Jouer? Cet as du tir osait le flatter pour continuer à s'amuser? Parfois il se demandait ce qu'il avait fait dans ses vies antérieurs pour être ainsi maudit et toujours croiser la route de sadiques un peu dégénérés... Dans une violente poussée d'adrénaline qui lui fit oublier son taux d'alcoolémie et ses multiples douleur, il se leva aussi vite que ses membres gelés le lui permirent pour courir aussi vite que possible à travers la forêt qui lentement s'assombrissait...

 Désarmé et blessé, il n'était pas certain de pouvoir s'en sortir alors qu'autour de lui les troncs subissaient les impacts que lui évitait.  Il se demandait s'il allait pouvoir en réchapper... Il s'en voulait d'avoir surestimé sa tolérance à l'alcool. Il s'en voulait d'avoir perdu son arme... Il s'en voulait, tout simplement alors que le seul bruit qu'il percevait était sa respiration saccadée et ses pas précipités sur les feuilles mortes et branchages. Il se trouvait ridicule de fuir... Il avait pris la peine d'apprendre à se défendre pour finalement fuir... C'était son instinct qui lui hurlait de fuir alors que son orgueil s'indignait face à cette cavale et le sommait de faire face aux aléas de cette vie qui était sienne à présent... Orgueil ou inconscience, le résultat de ce second choix semblait peu glorieux : une balle entre les deux yeux ou une mort lente et douloureuse pour torturer Eago ou encore une vente aux enchères... Il avait lu bien des horreurs sur le marché noir du Monde des Créatures... Trop d'horreurs pour répondre à l'appel indigné de son orgueil... Ou inconscience stimulée par la kasteel rouge... 

- Vas-y te défendre à mains nues contre un truc armé aussi, grommela-t-il dans sa course, sourcils froncés, tentant de ne pas céder à la panique qui menaçait de le prendre à tout instant car il ne sentait plus son bras droit, celui qui avait une épaule trouée par une balle... Il trébucha dans un juron étouffé, finissant en roulades sur le sol froid et dur, se sentant être emporté par la soudaine dénivellation du terrain.
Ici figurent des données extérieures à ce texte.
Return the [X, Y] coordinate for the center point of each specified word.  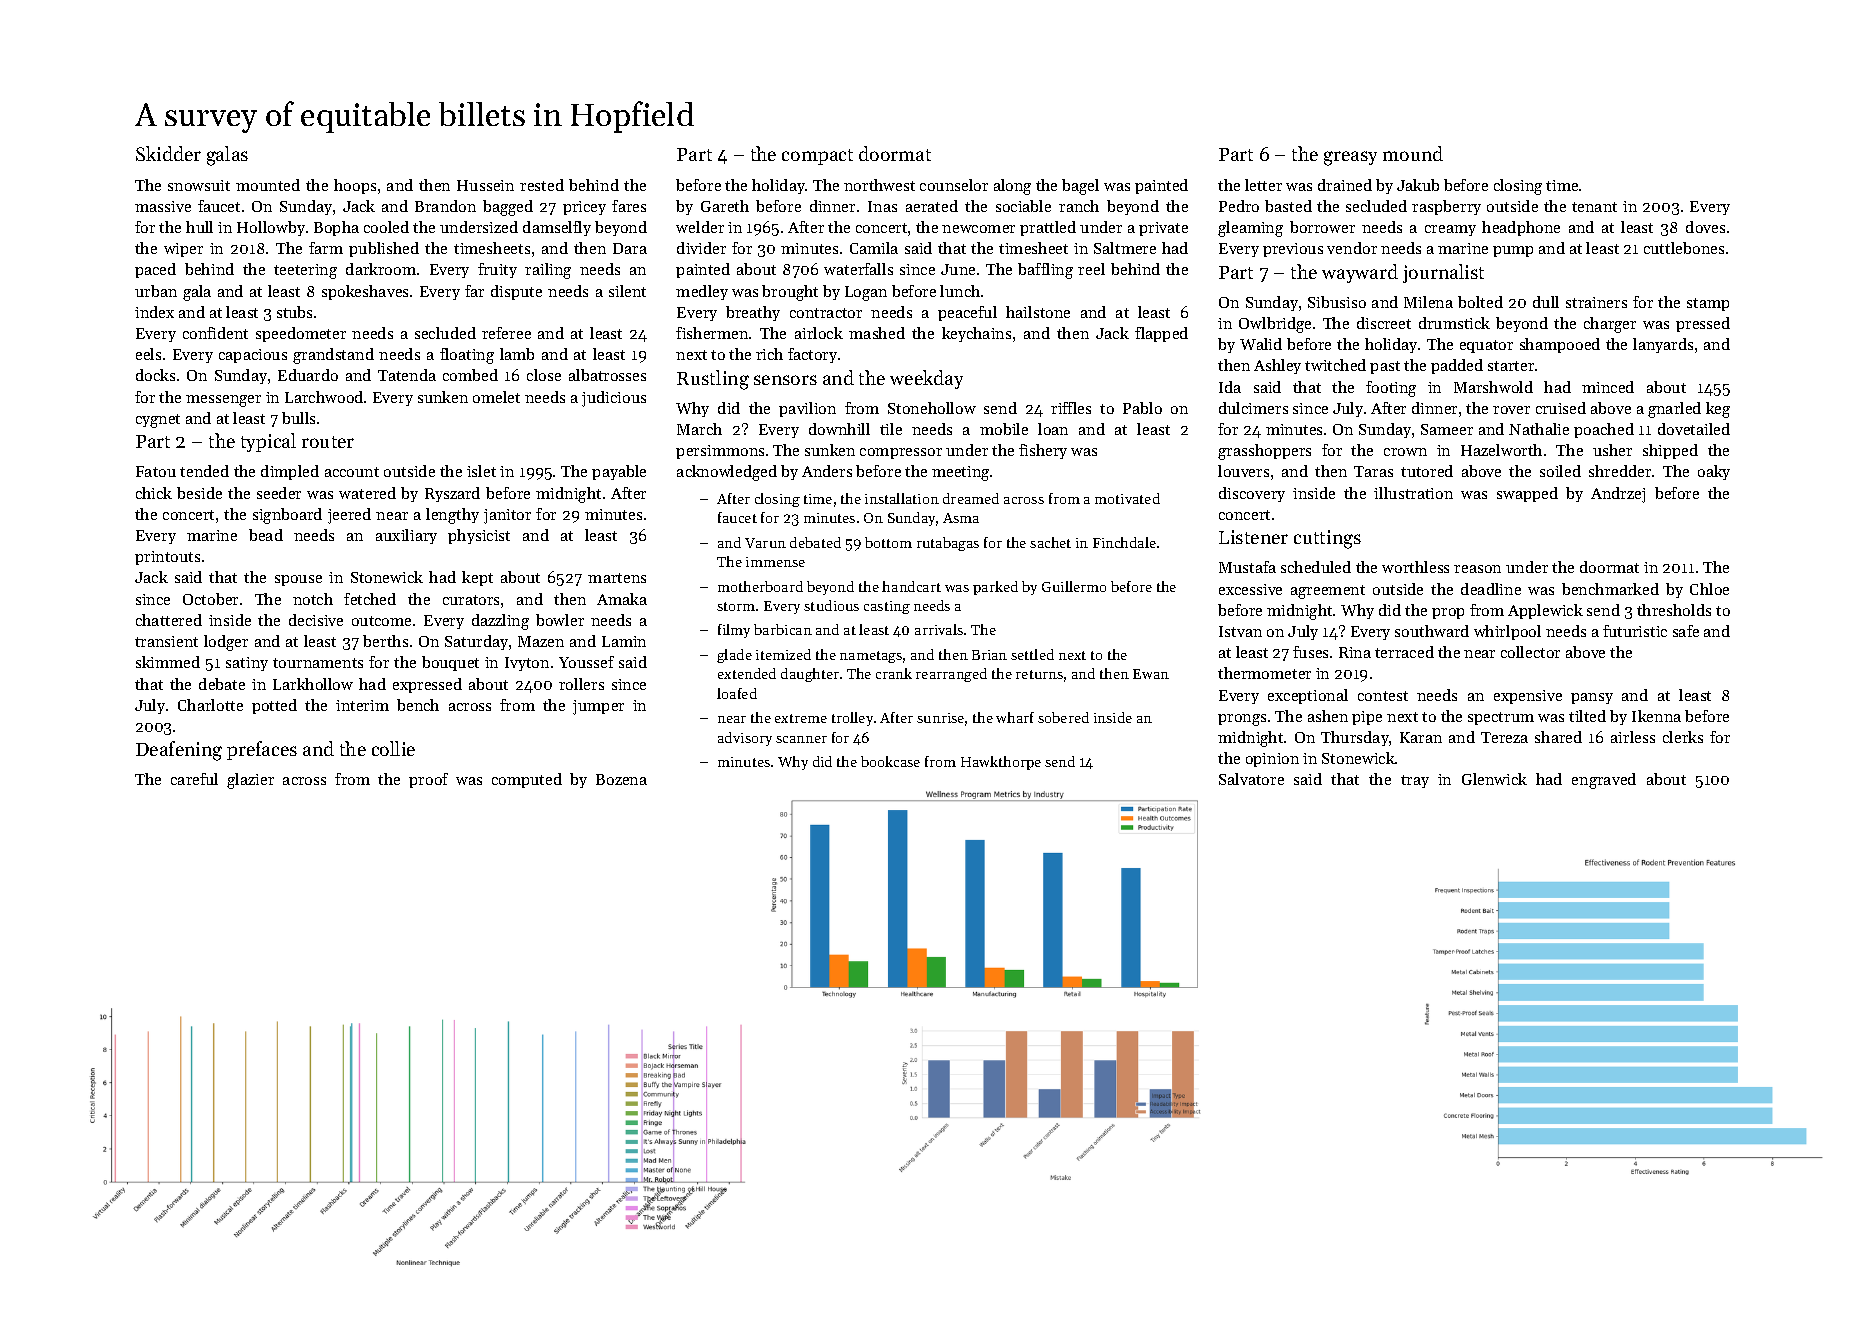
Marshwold [1493, 387]
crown [1405, 452]
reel [1091, 269]
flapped [1161, 334]
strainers [1596, 302]
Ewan [1151, 674]
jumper [598, 707]
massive [163, 206]
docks [155, 375]
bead [266, 535]
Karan [1421, 737]
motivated [1127, 498]
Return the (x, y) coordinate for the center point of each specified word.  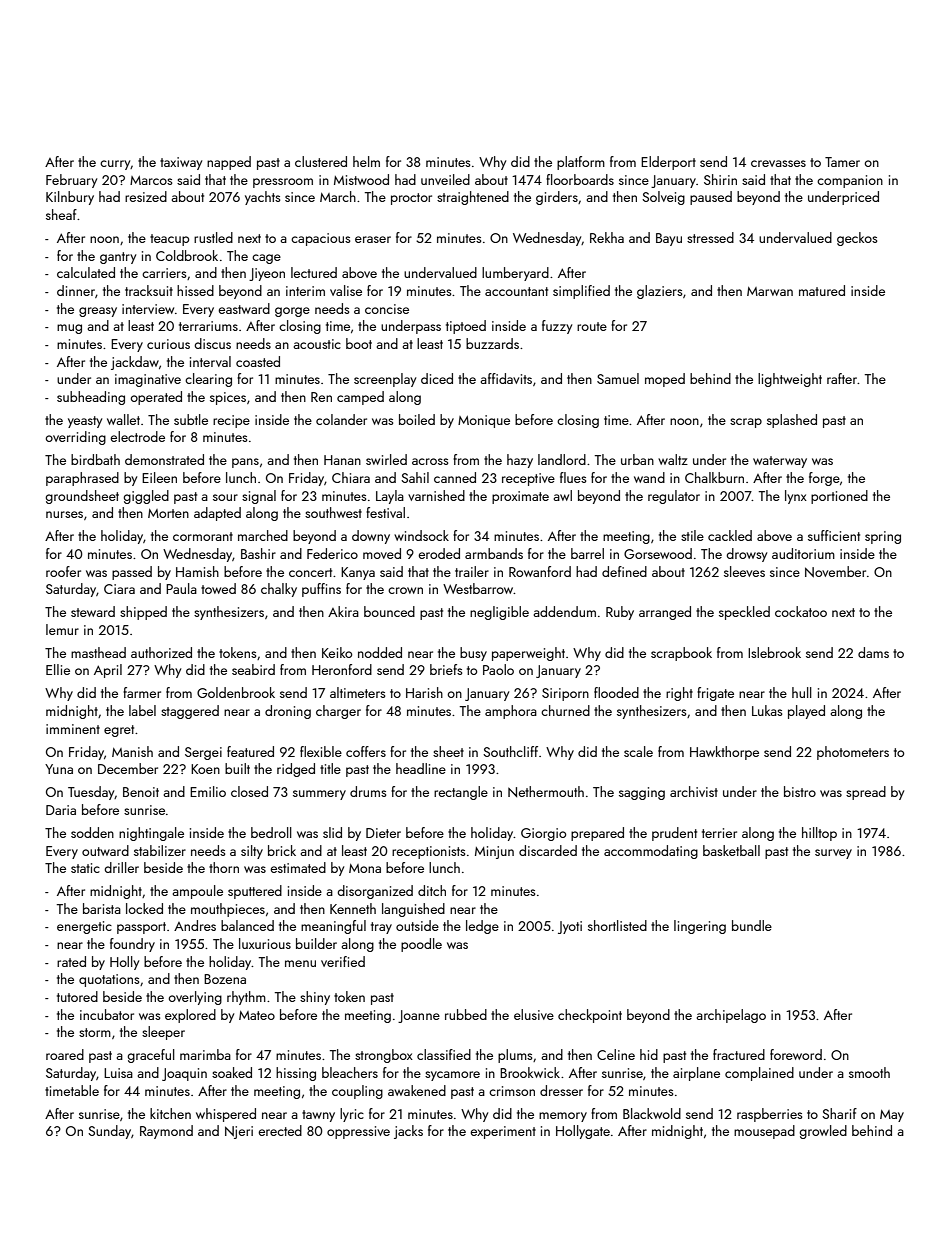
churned (565, 710)
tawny (318, 1116)
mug (69, 329)
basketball (731, 850)
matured (822, 290)
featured (250, 751)
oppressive (358, 1132)
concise (387, 309)
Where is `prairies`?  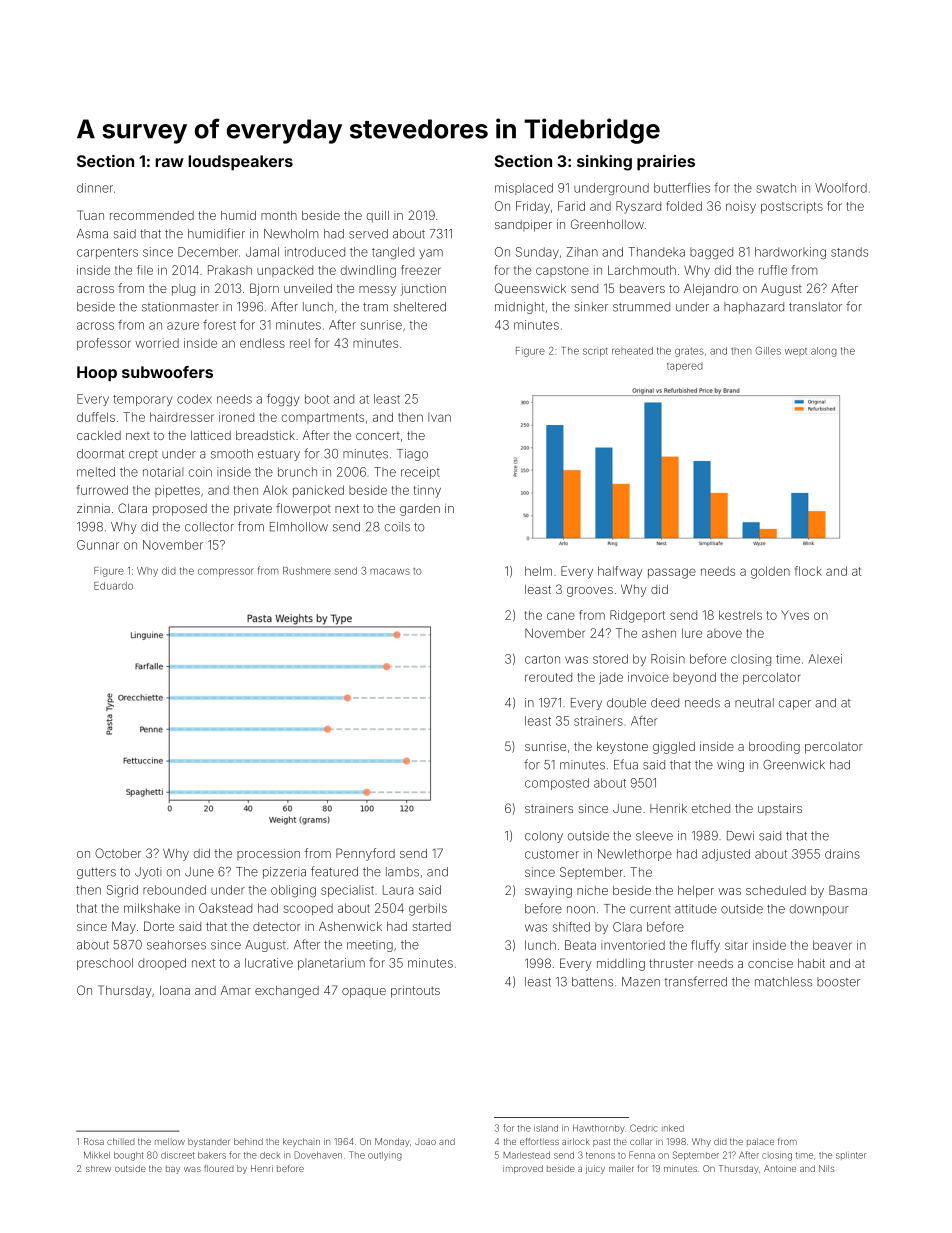
prairies is located at coordinates (666, 163).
Il heurta de nombreux troncs dans sa dégringolade, traversant quelques buissons, avant de finir sa chute la tête contre un rocher, lui volant ses derniers efforts de conscience. Il n'entendit même pas le hurlement bestial qui fut repris en écho par de nombreux autres alors qu'une silhouette velue, armée d'un McMillan, se penchait sur sa forme inerte. Dans un reniflement méprisant, elle le souleva par le bras gauche pour le traîner à sa suite à travers la forêt plongée dans l'obscure présence de la nuit d'hiver. Sur le blanc manteau hivernal qui s'était posé sur la forêt, un tracé vermeil, vif et provocateur, blasphématoire et immanquable, se détachait... La forêt empestait de l'odeur du sang du calice blessé.